**PROBLEM TO WORK ON**
Express every row below as a JSON list of strings, one string per line, leaving out any blank lines.

***** RECORDS PROVIDED

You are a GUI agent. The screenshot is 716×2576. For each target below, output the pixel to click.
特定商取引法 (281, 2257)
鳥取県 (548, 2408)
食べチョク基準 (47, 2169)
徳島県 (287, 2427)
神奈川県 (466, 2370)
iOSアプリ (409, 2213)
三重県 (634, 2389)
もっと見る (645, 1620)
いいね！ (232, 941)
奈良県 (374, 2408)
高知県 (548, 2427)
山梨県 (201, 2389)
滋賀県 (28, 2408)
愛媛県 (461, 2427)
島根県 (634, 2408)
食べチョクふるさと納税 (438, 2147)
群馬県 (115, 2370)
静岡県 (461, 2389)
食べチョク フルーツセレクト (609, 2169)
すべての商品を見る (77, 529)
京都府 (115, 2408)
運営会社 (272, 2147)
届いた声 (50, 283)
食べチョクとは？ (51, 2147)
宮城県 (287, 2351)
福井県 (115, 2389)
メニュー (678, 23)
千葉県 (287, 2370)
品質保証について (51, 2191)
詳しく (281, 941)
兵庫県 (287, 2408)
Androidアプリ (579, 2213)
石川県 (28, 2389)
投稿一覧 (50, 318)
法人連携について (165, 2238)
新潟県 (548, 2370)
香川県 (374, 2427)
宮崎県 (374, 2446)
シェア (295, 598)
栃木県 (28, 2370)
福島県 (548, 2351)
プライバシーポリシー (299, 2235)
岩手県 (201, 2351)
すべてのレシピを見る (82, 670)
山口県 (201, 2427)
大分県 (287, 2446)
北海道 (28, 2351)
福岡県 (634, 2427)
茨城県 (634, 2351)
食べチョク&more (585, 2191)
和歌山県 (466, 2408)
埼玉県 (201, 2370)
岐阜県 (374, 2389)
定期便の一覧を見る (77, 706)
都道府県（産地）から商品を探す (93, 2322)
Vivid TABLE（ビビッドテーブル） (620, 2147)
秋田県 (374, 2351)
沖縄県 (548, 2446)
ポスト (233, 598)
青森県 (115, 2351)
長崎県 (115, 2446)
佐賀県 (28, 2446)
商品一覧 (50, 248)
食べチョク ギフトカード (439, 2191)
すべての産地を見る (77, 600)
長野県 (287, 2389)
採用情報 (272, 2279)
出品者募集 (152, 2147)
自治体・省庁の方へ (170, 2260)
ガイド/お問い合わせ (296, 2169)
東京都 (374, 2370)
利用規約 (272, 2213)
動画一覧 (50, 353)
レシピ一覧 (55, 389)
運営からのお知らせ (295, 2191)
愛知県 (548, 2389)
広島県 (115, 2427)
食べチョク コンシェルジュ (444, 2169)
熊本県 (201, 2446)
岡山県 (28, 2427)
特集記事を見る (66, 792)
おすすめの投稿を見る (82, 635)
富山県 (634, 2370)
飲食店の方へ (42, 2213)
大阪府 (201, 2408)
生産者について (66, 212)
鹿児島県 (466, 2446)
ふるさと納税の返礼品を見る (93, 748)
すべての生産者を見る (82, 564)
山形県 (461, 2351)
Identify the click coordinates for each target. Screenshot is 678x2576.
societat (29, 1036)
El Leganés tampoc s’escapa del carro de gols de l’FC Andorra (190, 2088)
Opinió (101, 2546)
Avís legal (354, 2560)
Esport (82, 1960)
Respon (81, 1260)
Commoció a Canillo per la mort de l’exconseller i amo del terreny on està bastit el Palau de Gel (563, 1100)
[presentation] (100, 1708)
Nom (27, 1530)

**********

**TASK SOLUTION**
[
  "You are a GUI agent. The screenshot is 716×2576. For each target below, output the pixel to click.",
  "特定商取引法 (281, 2257)",
  "鳥取県 (548, 2408)",
  "食べチョク基準 (47, 2169)",
  "徳島県 (287, 2427)",
  "神奈川県 (466, 2370)",
  "iOSアプリ (409, 2213)",
  "三重県 (634, 2389)",
  "もっと見る (645, 1620)",
  "いいね！ (232, 941)",
  "奈良県 (374, 2408)",
  "高知県 (548, 2427)",
  "山梨県 (201, 2389)",
  "滋賀県 (28, 2408)",
  "愛媛県 (461, 2427)",
  "島根県 (634, 2408)",
  "食べチョクふるさと納税 (438, 2147)",
  "群馬県 (115, 2370)",
  "静岡県 (461, 2389)",
  "食べチョク フルーツセレクト (609, 2169)",
  "すべての商品を見る (77, 529)",
  "京都府 (115, 2408)",
  "運営会社 (272, 2147)",
  "届いた声 (50, 283)",
  "食べチョクとは？ (51, 2147)",
  "宮城県 (287, 2351)",
  "福井県 (115, 2389)",
  "メニュー (678, 23)",
  "千葉県 (287, 2370)",
  "品質保証について (51, 2191)",
  "詳しく (281, 941)",
  "兵庫県 (287, 2408)",
  "Androidアプリ (579, 2213)",
  "石川県 (28, 2389)",
  "投稿一覧 (50, 318)",
  "法人連携について (165, 2238)",
  "新潟県 (548, 2370)",
  "香川県 (374, 2427)",
  "宮崎県 (374, 2446)",
  "シェア (295, 598)",
  "栃木県 (28, 2370)",
  "福島県 (548, 2351)",
  "プライバシーポリシー (299, 2235)",
  "岩手県 (201, 2351)",
  "すべてのレシピを見る (82, 670)",
  "山口県 (201, 2427)",
  "大分県 (287, 2446)",
  "北海道 (28, 2351)",
  "福岡県 (634, 2427)",
  "茨城県 (634, 2351)",
  "食べチョク&more (585, 2191)",
  "和歌山県 (466, 2408)",
  "埼玉県 (201, 2370)",
  "岐阜県 (374, 2389)",
  "定期便の一覧を見る (77, 706)",
  "都道府県（産地）から商品を探す (93, 2322)",
  "Vivid TABLE（ビビッドテーブル） (620, 2147)",
  "秋田県 (374, 2351)",
  "沖縄県 (548, 2446)",
  "ポスト (233, 598)",
  "青森県 (115, 2351)",
  "長崎県 (115, 2446)",
  "佐賀県 (28, 2446)",
  "商品一覧 (50, 248)",
  "食べチョク ギフトカード (439, 2191)",
  "すべての産地を見る (77, 600)",
  "長野県 (287, 2389)",
  "採用情報 (272, 2279)",
  "出品者募集 (152, 2147)",
  "自治体・省庁の方へ (170, 2260)",
  "ガイド/お問い合わせ (296, 2169)",
  "東京都 (374, 2370)",
  "利用規約 (272, 2213)",
  "動画一覧 (50, 353)",
  "レシピ一覧 (55, 389)",
  "運営からのお知らせ (295, 2191)",
  "愛知県 (548, 2389)",
  "広島県 (115, 2427)",
  "食べチョク コンシェルジュ (444, 2169)",
  "熊本県 (201, 2446)",
  "岡山県 (28, 2427)",
  "特集記事を見る (66, 792)",
  "おすすめの投稿を見る (82, 635)",
  "富山県 (634, 2370)",
  "飲食店の方へ (42, 2213)",
  "大阪府 (201, 2408)",
  "生産者について (66, 212)",
  "鹿児島県 (466, 2446)",
  "ふるさと納税の返礼品を見る (93, 748)",
  "すべての生産者を見る (82, 564)",
  "山形県 (461, 2351)",
  "Identify the click coordinates for each target. Screenshot is 678x2576.",
  "societat (29, 1036)",
  "El Leganés tampoc s’escapa del carro de gols de l’FC Andorra (190, 2088)",
  "Opinió (101, 2546)",
  "Avís legal (354, 2560)",
  "Esport (82, 1960)",
  "Respon (81, 1260)",
  "Commoció a Canillo per la mort de l’exconseller i amo del terreny on està bastit el Palau de Gel (563, 1100)",
  "[presentation] (100, 1708)",
  "Nom (27, 1530)"
]